Work to complete: Scan the material below for "Coin", then return each line that contains it.

Available data START

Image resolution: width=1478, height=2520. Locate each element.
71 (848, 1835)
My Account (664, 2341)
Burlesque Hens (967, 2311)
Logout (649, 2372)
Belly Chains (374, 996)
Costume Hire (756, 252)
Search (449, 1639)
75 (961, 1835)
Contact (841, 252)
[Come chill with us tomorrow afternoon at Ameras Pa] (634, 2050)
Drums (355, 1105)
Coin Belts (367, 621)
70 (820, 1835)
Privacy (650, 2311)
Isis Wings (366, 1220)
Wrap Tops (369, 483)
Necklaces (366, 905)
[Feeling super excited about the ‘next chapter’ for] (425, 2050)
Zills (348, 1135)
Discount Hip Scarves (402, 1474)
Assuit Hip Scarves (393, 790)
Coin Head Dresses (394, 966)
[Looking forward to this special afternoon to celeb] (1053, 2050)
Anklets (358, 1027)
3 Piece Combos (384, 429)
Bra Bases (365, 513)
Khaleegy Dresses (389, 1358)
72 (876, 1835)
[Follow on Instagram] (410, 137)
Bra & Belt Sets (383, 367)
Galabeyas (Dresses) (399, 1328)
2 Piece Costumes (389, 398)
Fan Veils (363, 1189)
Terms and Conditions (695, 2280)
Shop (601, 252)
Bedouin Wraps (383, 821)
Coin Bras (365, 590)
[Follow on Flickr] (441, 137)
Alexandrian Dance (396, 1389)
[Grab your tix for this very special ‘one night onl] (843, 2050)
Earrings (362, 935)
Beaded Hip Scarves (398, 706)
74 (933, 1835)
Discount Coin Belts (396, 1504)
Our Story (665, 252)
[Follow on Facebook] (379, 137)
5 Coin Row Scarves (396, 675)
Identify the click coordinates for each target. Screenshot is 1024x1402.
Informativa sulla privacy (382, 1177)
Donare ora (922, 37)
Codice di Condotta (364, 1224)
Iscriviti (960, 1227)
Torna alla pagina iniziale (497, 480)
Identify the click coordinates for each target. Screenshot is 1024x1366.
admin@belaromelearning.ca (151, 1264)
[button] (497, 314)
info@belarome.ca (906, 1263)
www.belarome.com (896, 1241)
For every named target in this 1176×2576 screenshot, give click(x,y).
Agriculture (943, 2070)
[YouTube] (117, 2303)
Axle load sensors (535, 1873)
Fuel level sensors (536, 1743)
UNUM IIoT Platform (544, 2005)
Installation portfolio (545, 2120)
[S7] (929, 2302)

Available data END

Your solution:
Coin Belts (367, 621)
Coin Head Dresses (394, 966)
Coin Bras (365, 590)
Discount Coin Belts (396, 1504)
5 Coin Row Scarves (396, 675)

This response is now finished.